Last night, I optimized a module I wrote in golang and got more significant results than I expected, so I’m documenting them here.

  1. When declaring a slice, We can specify the initial size of the array inside the slice via the cap parameter. In situations where the size of the slice is known in advance, this can minimize array reallocation. I went through the entire code and added the cap parameter wherever I could. However, profiling didn’t show any noticeable performance changes.

  2. Out of habit from OOP, I had some logic that could have been declared as a function but was instead declared as a structure. I changed them to functions to avoid unnecessary heap memory usage. Again, there were no noticeable changes.

  3. Reduced the number of memory allocations by using unsafe.Pointer when converting byte slice to string.

  4. I had code that was caching frequently used entities on disk, but I changed it to memory. I realised that the size of the cached entities was enough to justify putting them in memory. This eliminated the need to serialise them every time, and I saw a significant reduction in CPU usage.

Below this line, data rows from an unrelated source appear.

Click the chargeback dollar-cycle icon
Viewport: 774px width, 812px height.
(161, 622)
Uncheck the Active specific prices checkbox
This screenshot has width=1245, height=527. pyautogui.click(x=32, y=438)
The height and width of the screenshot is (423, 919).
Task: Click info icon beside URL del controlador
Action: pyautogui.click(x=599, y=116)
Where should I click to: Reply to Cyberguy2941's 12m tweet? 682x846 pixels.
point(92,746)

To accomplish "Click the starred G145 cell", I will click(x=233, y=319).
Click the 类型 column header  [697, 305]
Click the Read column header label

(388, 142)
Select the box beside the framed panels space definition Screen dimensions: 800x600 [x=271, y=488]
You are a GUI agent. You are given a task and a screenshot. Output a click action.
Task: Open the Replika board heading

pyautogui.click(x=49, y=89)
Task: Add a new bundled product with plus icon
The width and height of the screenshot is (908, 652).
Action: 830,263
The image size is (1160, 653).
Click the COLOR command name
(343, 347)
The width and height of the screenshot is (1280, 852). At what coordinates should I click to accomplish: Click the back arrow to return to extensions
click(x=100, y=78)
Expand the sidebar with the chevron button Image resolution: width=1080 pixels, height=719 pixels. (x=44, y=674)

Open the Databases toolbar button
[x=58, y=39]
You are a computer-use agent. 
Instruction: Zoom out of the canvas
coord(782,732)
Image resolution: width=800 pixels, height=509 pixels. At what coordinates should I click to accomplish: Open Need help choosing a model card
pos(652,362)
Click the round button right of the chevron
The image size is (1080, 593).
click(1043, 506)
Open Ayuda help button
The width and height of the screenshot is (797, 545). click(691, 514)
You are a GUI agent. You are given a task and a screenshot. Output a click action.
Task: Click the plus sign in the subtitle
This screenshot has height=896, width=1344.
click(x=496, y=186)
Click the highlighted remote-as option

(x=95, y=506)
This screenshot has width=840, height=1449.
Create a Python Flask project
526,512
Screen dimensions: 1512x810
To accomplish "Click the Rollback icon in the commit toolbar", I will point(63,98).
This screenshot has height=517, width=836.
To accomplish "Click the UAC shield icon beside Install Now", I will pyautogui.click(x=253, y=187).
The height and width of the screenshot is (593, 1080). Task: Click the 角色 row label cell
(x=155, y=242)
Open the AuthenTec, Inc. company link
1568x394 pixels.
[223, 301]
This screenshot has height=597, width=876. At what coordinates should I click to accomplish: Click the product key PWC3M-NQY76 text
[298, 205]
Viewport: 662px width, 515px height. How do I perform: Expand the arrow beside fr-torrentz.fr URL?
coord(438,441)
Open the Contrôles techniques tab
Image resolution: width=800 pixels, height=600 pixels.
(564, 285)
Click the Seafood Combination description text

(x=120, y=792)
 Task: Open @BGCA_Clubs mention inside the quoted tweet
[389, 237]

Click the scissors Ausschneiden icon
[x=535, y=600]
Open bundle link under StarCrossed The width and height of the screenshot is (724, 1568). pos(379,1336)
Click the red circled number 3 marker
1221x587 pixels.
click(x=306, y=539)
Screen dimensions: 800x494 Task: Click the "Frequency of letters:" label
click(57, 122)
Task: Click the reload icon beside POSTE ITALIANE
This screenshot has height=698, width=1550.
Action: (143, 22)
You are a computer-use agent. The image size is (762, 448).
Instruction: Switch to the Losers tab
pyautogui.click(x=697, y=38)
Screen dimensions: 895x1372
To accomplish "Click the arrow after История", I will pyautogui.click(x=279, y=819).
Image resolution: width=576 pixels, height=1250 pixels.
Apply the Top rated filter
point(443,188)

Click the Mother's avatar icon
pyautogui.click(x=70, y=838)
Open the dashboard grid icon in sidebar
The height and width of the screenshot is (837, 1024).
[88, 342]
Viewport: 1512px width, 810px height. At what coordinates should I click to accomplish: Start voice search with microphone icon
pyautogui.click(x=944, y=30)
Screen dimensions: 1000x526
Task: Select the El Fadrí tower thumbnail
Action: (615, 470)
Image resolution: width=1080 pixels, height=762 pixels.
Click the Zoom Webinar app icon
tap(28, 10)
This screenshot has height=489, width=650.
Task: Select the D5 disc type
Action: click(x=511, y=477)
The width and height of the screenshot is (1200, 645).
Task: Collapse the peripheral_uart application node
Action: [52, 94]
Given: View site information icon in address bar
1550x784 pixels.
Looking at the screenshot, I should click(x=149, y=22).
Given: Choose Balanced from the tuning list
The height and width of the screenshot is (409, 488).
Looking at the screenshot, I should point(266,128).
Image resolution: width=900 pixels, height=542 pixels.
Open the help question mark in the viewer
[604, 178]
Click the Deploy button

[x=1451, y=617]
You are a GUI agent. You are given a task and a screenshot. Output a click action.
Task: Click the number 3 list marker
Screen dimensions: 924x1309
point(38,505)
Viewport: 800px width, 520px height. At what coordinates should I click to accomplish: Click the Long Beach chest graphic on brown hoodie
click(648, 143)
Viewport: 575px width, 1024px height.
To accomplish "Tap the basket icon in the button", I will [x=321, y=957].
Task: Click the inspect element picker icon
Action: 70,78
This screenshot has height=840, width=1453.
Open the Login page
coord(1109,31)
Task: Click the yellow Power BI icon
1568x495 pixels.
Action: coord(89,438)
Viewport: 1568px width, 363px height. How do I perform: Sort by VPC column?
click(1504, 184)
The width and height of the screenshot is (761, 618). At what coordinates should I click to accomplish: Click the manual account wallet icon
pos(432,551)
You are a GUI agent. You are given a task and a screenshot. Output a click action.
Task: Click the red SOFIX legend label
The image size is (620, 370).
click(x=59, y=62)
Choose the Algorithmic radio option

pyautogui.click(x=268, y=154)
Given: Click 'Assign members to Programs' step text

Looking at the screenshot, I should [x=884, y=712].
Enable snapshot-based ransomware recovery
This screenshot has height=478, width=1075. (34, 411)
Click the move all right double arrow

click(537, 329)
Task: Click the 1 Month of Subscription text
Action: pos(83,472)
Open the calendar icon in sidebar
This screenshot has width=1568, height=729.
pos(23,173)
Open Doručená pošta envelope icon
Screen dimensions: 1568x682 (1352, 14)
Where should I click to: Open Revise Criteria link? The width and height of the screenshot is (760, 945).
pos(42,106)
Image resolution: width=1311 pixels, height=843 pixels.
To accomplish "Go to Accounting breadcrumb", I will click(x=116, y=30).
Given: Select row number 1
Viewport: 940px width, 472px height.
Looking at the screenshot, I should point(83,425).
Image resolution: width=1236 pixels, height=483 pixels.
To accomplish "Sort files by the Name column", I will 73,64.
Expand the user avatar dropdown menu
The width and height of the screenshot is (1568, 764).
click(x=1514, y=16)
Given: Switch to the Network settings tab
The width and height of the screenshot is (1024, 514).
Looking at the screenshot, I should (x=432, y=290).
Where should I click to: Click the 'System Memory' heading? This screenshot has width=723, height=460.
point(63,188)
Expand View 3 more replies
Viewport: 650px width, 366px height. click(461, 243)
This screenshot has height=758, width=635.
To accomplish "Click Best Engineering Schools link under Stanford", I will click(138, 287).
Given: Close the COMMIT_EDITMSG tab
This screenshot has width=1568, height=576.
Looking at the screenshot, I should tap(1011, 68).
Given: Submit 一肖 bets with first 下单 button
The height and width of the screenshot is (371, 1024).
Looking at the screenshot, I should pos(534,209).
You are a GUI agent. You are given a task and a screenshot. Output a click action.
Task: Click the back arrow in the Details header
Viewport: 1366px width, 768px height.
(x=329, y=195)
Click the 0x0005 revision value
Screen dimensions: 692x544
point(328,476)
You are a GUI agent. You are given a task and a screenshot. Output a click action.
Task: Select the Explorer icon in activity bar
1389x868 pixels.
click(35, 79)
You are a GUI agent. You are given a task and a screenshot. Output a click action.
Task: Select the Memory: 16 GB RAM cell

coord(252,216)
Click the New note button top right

  5. I applied the automaxprocs library created by Uber.

  6. I replaced the library I was using for ratelimit. I was using one originally created by uber, but when I took a closer look at the algorithm, I realised that it didn’t match our requirements. We saw a significant increase in throughput.

  7. I tried sync.Pool on some frequently created structs, but it didn’t seem to improve performance as much as I thought it would, and I could see where it could cause problems if handled incorrectly in the future, so I reverted back.